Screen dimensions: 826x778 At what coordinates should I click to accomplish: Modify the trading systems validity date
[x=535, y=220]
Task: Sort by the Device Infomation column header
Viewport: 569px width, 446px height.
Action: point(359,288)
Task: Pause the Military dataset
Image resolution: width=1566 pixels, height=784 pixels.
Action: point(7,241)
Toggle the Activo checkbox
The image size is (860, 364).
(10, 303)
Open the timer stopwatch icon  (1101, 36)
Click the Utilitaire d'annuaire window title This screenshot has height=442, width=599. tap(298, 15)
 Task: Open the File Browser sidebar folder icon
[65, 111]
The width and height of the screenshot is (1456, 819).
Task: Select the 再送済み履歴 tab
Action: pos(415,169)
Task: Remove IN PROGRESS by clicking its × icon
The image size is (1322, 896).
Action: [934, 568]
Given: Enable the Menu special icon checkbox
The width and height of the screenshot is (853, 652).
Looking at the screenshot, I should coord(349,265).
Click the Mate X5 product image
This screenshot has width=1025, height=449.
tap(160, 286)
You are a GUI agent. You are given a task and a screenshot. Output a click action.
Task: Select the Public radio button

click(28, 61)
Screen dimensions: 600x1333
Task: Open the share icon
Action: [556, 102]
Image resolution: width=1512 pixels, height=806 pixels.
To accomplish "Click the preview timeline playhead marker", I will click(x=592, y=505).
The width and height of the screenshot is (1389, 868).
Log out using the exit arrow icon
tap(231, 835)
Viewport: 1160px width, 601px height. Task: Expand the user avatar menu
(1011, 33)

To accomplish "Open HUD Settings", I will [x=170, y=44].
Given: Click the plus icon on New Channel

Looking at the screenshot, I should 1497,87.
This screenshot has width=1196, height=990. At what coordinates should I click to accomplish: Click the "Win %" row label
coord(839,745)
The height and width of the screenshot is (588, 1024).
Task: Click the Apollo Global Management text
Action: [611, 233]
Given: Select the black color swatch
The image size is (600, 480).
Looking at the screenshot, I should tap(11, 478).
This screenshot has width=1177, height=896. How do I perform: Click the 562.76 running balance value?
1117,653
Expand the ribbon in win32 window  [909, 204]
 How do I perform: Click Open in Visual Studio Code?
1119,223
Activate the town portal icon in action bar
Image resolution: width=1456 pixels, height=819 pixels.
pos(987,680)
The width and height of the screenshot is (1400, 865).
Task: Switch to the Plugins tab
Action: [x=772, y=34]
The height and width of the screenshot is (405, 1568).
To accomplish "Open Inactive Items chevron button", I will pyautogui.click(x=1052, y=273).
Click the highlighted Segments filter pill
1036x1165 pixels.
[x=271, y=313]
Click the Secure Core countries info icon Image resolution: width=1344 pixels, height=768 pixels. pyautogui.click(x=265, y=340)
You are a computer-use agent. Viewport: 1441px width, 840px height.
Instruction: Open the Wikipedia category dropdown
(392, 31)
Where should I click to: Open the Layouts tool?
════════
- _Task description_
Please convert all of the material above into a JSON list of strings, one string per line, leaving out blank lines.

- _Complete answer_
[
  "Screen dimensions: 826x778 At what coordinates should I click to accomplish: Modify the trading systems validity date",
  "[x=535, y=220]",
  "Task: Sort by the Device Infomation column header",
  "Viewport: 569px width, 446px height.",
  "Action: point(359,288)",
  "Task: Pause the Military dataset",
  "Image resolution: width=1566 pixels, height=784 pixels.",
  "Action: point(7,241)",
  "Toggle the Activo checkbox",
  "The image size is (860, 364).",
  "(10, 303)",
  "Open the timer stopwatch icon  (1101, 36)",
  "Click the Utilitaire d'annuaire window title This screenshot has height=442, width=599. tap(298, 15)",
  " Task: Open the File Browser sidebar folder icon",
  "[65, 111]",
  "The width and height of the screenshot is (1456, 819).",
  "Task: Select the 再送済み履歴 tab",
  "Action: pos(415,169)",
  "Task: Remove IN PROGRESS by clicking its × icon",
  "The image size is (1322, 896).",
  "Action: [934, 568]",
  "Given: Enable the Menu special icon checkbox",
  "The width and height of the screenshot is (853, 652).",
  "Looking at the screenshot, I should coord(349,265).",
  "Click the Mate X5 product image",
  "This screenshot has width=1025, height=449.",
  "tap(160, 286)",
  "You are a GUI agent. You are given a task and a screenshot. Output a click action.",
  "Task: Select the Public radio button",
  "click(28, 61)",
  "Screen dimensions: 600x1333",
  "Task: Open the share icon",
  "Action: [556, 102]",
  "Image resolution: width=1512 pixels, height=806 pixels.",
  "To accomplish \"Click the preview timeline playhead marker\", I will click(x=592, y=505).",
  "The width and height of the screenshot is (1389, 868).",
  "Log out using the exit arrow icon",
  "tap(231, 835)",
  "Viewport: 1160px width, 601px height. Task: Expand the user avatar menu",
  "(1011, 33)",
  "To accomplish \"Open HUD Settings\", I will [x=170, y=44].",
  "Given: Click the plus icon on New Channel",
  "Looking at the screenshot, I should 1497,87.",
  "This screenshot has width=1196, height=990. At what coordinates should I click to accomplish: Click the \"Win %\" row label",
  "coord(839,745)",
  "The height and width of the screenshot is (588, 1024).",
  "Task: Click the Apollo Global Management text",
  "Action: [611, 233]",
  "Given: Select the black color swatch",
  "The image size is (600, 480).",
  "Looking at the screenshot, I should tap(11, 478).",
  "This screenshot has width=1177, height=896. How do I perform: Click the 562.76 running balance value?",
  "1117,653",
  "Expand the ribbon in win32 window  [909, 204]",
  " How do I perform: Click Open in Visual Studio Code?",
  "1119,223",
  "Activate the town portal icon in action bar",
  "Image resolution: width=1456 pixels, height=819 pixels.",
  "pos(987,680)",
  "The width and height of the screenshot is (1400, 865).",
  "Task: Switch to the Plugins tab",
  "Action: [x=772, y=34]",
  "The height and width of the screenshot is (405, 1568).",
  "To accomplish \"Open Inactive Items chevron button\", I will pyautogui.click(x=1052, y=273).",
  "Click the highlighted Segments filter pill",
  "1036x1165 pixels.",
  "[x=271, y=313]",
  "Click the Secure Core countries info icon Image resolution: width=1344 pixels, height=768 pixels. pyautogui.click(x=265, y=340)",
  "You are a computer-use agent. Viewport: 1441px width, 840px height.",
  "Instruction: Open the Wikipedia category dropdown",
  "(392, 31)",
  "Where should I click to: Open the Layouts tool?"
]